In recent years, the smart city concept has emerged and attracted interest from both academic and industry communities. Smart cities incorporate cutting-edge technologies to improve citizens’ quality of life, enhance the efficiency of urban governance, and enable rapid response to emergencies [1]. Within this context, UAVs have emerged as versatile tools with a broad range of applications, including security surveillance [2], disaster response [3], traffic management [4], logistics and delivery services [5], and emergency medical delivery [6] as well as the provision of mobile network connectivity in critical scenarios as presented in Fig. 1. However, ensuring the efficient operation of UAVs in complex urban environments poses significant challenges, foremost among them being the maintenance of continuous and reliable communication links. The high density of skyscrapers, the presence of unexpected obstacles, and the prevalence of radio frequency interference considerably increase the risk of connection loss, leading to communication disruptions and elevated energy consumption by the UAVs. Conventional routing protocols often lack the agility and adaptability required to cope with the rapidly changing conditions characteristic of urban settings, thereby imposing substantial limitations on both performance and system reliability. To address these limitations, recent research has increasingly explored the application of Reinforcement Learning (RL) to develop more adaptive and flexible routing protocols [7]. RL enables UAVs to learn and dynamically adjust their routing strategies in real-time, thereby enhancing their ability to cope with continuously evolving urban environments. However, most existing studies have primarily evaluated RL approaches under idealized conditions or simplified models, which fall short of capturing the real-world complexities inherent in smart city scenarios.

Figure 1: An illustration of UAV-based applications in smart cities
In this study, we propose an enhanced Q-learning routing scheme for UAV networks. Our method focuses on developing an optimized reward function that is better suited for the highly dynamic environments characteristic of UAV operations, addressing the limitations of traditional Q-learning techniques. The key contributions of this work can be summarized as follows:
• Propose an enhanced Q-learning-based routing protocol for UAV ad hoc networks in smart city environments.

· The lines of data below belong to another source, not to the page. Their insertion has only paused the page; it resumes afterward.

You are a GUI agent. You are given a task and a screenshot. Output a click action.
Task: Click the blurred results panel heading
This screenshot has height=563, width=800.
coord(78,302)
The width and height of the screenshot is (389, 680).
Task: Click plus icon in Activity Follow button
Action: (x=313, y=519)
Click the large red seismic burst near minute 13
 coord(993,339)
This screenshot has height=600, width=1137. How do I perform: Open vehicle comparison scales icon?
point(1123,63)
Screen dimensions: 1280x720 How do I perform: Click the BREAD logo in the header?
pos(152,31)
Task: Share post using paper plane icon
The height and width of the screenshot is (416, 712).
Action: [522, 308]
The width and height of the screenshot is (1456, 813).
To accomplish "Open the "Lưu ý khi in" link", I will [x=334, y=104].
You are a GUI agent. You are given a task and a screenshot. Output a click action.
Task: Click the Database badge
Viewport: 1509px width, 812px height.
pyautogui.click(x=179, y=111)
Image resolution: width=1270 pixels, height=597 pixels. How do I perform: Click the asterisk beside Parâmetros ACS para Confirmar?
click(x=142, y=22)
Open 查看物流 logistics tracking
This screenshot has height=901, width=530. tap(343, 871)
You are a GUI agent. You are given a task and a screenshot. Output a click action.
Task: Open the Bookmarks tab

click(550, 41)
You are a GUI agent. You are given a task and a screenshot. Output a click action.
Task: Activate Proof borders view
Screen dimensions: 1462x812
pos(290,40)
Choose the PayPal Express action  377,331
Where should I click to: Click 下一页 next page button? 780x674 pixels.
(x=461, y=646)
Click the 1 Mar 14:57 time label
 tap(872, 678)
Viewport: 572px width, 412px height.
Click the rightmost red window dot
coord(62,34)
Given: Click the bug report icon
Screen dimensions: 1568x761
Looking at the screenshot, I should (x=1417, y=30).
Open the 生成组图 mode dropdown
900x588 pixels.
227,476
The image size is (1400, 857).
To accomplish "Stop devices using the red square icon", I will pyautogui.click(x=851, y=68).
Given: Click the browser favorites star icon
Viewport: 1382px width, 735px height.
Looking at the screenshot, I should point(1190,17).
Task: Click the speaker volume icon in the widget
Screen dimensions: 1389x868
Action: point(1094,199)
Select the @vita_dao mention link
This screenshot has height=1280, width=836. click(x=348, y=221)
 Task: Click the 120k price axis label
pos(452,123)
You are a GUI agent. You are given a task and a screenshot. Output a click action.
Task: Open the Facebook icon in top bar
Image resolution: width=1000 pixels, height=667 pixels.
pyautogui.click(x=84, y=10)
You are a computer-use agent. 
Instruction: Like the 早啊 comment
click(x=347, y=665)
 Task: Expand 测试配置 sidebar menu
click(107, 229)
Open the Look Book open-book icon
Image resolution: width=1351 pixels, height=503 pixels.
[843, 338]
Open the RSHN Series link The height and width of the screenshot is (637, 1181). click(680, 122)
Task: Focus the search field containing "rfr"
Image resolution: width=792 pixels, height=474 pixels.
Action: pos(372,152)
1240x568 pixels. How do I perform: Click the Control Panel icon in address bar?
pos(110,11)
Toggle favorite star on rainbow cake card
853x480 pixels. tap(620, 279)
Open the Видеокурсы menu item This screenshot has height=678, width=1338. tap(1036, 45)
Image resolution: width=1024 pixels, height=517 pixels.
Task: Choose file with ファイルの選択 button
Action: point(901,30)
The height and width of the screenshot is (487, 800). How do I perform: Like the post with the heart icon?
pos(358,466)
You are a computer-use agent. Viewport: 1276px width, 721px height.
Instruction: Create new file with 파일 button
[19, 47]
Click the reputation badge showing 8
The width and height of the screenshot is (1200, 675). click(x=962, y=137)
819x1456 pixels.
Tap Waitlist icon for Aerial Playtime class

• Design an optimized reward function for adaptive relay selection.
• Integrate a Kalman filter to predict UAV mobility and improve routing stability under dynamic conditions.
• Perform thorough simulations under realistic scenarios to assess packet delivery ratio, delay, and energy efficiency, proving to be superior to GEO and QGEO protocols.
The rest of this paper is organized as follows. Section 2 shows related works. Section 3 discusses reinforcement learning, Q-learning techniques, and introduces the proposed protocol. Section 4 presents the results with detailed discussions. Finally, Section 5 summarizes key findings and their implications and outlines future research directions.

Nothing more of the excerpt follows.